Items —

________________

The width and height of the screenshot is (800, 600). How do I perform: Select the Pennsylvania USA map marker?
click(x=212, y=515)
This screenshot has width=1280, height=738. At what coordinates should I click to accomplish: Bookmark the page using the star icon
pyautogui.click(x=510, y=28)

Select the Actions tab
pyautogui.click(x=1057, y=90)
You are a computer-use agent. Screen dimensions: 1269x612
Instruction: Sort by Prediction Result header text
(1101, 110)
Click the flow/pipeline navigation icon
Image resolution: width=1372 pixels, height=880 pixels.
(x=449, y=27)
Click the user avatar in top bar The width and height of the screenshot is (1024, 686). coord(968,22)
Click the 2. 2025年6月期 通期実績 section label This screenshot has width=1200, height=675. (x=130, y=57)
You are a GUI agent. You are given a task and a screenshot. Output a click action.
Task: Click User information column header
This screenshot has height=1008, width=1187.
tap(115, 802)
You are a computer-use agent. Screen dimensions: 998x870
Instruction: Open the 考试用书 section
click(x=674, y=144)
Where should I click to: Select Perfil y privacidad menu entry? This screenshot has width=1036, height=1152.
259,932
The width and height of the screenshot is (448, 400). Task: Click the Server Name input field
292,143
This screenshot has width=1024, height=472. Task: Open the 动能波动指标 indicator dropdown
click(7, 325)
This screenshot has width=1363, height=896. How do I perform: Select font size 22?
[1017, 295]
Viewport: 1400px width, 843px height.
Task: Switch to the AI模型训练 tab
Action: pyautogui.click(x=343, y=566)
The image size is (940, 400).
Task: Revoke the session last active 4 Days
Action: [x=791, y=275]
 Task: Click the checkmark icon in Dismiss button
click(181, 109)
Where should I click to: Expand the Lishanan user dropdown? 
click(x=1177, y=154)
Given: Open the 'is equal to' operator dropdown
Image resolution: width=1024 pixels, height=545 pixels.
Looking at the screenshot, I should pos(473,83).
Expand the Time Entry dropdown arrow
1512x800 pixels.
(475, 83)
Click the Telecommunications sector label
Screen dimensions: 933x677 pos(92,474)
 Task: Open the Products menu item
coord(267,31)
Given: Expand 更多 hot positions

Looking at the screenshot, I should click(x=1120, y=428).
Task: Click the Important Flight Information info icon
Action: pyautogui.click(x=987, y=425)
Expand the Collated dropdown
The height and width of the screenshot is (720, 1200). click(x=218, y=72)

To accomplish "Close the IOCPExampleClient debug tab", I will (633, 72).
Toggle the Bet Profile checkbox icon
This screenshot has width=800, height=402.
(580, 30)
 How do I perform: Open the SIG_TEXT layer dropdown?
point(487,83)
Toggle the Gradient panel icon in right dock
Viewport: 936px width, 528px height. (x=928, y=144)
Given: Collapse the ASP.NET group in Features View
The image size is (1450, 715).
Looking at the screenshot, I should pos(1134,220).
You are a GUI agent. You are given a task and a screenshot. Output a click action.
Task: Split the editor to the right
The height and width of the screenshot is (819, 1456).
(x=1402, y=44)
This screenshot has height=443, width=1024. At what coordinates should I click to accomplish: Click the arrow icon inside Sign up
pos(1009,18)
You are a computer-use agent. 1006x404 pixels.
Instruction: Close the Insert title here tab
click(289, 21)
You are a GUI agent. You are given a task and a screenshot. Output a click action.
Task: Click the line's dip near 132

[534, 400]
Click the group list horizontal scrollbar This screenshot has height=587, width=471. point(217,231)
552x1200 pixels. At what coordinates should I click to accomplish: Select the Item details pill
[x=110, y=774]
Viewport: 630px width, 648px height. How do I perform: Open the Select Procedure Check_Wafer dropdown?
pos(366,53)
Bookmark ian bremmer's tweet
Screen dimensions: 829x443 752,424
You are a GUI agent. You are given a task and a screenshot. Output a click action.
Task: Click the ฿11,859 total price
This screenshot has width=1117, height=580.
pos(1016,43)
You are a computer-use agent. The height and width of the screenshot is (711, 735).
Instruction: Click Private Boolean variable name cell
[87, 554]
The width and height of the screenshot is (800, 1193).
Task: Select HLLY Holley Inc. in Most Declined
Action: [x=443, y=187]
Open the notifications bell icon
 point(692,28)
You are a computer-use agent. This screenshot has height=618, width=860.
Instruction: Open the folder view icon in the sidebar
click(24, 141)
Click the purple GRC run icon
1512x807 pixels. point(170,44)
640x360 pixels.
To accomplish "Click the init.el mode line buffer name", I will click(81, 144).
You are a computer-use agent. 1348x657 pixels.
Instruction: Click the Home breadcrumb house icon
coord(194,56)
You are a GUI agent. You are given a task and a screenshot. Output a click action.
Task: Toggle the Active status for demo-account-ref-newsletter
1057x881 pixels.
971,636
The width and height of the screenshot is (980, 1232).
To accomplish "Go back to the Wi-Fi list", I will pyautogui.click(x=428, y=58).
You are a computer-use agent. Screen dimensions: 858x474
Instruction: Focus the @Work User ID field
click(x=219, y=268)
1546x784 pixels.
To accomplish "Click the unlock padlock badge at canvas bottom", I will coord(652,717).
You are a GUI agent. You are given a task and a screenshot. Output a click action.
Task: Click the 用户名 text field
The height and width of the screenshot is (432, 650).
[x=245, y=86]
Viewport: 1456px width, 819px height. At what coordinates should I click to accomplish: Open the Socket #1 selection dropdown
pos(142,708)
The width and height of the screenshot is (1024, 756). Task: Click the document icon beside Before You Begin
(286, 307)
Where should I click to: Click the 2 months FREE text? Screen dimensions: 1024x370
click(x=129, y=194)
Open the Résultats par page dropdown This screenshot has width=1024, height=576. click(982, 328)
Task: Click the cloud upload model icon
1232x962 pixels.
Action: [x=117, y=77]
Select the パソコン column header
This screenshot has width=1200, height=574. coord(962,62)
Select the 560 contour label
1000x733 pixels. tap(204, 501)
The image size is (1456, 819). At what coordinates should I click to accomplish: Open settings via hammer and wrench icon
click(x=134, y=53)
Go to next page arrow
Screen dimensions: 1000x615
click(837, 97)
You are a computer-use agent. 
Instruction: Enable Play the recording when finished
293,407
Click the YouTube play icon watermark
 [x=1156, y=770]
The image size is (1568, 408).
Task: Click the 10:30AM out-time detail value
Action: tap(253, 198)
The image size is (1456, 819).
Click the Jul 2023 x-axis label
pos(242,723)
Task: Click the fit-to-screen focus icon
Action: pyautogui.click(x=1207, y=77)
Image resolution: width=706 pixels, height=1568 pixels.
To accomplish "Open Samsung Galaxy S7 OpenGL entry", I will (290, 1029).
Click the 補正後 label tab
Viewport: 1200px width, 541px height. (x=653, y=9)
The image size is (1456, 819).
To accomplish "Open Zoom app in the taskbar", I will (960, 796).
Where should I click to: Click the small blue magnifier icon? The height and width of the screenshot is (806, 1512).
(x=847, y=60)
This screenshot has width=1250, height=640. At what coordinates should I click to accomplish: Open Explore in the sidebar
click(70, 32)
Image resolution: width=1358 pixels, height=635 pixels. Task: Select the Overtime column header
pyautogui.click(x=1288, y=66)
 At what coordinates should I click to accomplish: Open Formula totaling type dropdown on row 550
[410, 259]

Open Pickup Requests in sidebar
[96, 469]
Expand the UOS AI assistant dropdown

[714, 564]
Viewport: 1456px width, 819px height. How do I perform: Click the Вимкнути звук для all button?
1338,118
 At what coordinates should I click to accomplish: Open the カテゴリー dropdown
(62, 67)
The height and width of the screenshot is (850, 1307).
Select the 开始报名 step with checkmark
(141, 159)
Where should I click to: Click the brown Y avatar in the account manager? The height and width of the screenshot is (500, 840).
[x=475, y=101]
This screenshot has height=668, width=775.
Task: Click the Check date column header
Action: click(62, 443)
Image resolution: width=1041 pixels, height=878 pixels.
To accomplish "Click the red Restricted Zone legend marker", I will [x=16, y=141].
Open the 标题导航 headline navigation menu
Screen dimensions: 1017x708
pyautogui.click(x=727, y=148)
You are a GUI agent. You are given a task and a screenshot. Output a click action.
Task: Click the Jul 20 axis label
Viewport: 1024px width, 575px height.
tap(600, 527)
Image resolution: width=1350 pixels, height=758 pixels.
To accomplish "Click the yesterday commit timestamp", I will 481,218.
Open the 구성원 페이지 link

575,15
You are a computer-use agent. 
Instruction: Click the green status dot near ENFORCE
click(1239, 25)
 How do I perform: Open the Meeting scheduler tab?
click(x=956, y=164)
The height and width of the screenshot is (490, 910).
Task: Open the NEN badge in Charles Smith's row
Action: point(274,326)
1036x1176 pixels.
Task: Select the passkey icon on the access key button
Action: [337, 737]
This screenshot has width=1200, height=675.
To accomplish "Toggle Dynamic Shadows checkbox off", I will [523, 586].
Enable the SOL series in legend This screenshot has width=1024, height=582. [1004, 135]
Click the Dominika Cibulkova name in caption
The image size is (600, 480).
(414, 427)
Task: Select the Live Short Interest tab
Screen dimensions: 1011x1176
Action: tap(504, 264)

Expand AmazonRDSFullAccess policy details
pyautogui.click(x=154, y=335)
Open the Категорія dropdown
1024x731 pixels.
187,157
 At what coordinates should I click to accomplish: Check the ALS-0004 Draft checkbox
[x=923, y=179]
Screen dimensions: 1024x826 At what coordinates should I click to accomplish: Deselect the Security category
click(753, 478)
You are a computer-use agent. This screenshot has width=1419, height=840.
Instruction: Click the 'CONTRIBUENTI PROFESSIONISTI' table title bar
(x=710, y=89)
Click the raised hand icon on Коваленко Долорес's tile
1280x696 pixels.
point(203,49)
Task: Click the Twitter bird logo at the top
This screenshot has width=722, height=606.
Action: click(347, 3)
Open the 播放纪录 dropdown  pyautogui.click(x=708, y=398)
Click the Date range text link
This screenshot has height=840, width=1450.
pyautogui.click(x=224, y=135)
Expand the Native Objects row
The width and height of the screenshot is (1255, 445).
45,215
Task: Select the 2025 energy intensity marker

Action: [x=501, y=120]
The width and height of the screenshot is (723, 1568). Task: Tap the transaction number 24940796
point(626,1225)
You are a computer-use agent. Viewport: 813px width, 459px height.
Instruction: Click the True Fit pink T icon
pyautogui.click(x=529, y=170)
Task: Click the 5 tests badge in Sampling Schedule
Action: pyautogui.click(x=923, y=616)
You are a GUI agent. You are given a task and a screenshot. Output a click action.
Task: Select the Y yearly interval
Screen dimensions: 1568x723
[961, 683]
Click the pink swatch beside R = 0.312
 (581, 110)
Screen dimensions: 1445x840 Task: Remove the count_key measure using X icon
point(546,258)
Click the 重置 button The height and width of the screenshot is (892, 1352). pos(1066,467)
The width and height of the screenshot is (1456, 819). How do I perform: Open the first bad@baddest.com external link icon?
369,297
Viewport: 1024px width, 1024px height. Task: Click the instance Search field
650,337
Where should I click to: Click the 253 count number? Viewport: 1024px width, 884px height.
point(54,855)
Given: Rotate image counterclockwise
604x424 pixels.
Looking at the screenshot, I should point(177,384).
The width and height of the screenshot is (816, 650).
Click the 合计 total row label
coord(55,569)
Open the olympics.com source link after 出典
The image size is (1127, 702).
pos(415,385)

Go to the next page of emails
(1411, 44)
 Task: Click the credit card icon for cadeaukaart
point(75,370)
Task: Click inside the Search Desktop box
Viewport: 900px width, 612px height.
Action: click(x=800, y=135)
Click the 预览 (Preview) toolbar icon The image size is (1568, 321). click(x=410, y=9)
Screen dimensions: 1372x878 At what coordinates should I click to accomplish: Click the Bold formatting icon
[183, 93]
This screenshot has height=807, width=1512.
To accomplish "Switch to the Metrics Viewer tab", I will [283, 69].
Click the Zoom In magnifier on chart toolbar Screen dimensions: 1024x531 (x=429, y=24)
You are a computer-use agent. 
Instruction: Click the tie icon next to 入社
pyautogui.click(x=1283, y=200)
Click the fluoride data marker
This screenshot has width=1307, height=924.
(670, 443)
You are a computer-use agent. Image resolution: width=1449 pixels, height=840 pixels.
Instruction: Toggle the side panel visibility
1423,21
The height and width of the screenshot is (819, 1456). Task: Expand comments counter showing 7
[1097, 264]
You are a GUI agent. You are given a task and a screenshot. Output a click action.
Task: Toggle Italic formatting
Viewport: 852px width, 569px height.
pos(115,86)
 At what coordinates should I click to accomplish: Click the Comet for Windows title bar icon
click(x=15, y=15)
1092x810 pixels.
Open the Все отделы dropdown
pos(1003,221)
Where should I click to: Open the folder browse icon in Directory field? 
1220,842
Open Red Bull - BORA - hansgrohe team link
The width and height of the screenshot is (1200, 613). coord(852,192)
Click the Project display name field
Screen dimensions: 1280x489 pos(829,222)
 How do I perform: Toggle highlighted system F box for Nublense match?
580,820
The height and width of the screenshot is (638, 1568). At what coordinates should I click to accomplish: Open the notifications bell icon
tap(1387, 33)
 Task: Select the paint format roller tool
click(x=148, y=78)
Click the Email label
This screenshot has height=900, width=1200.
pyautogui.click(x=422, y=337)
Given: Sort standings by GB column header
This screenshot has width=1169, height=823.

________________

Problem statement —
Return the entries above exactly as they appear, everything from the line containing "Image resolution: width=1041" down to the line containing "tap(600, 527)", with both of those lines included.

Final result —
Image resolution: width=1041 pixels, height=878 pixels.
To accomplish "Click the red Restricted Zone legend marker", I will [x=16, y=141].
Open the 标题导航 headline navigation menu
Screen dimensions: 1017x708
pyautogui.click(x=727, y=148)
You are a GUI agent. You are given a task and a screenshot. Output a click action.
Task: Click the Jul 20 axis label
Viewport: 1024px width, 575px height.
tap(600, 527)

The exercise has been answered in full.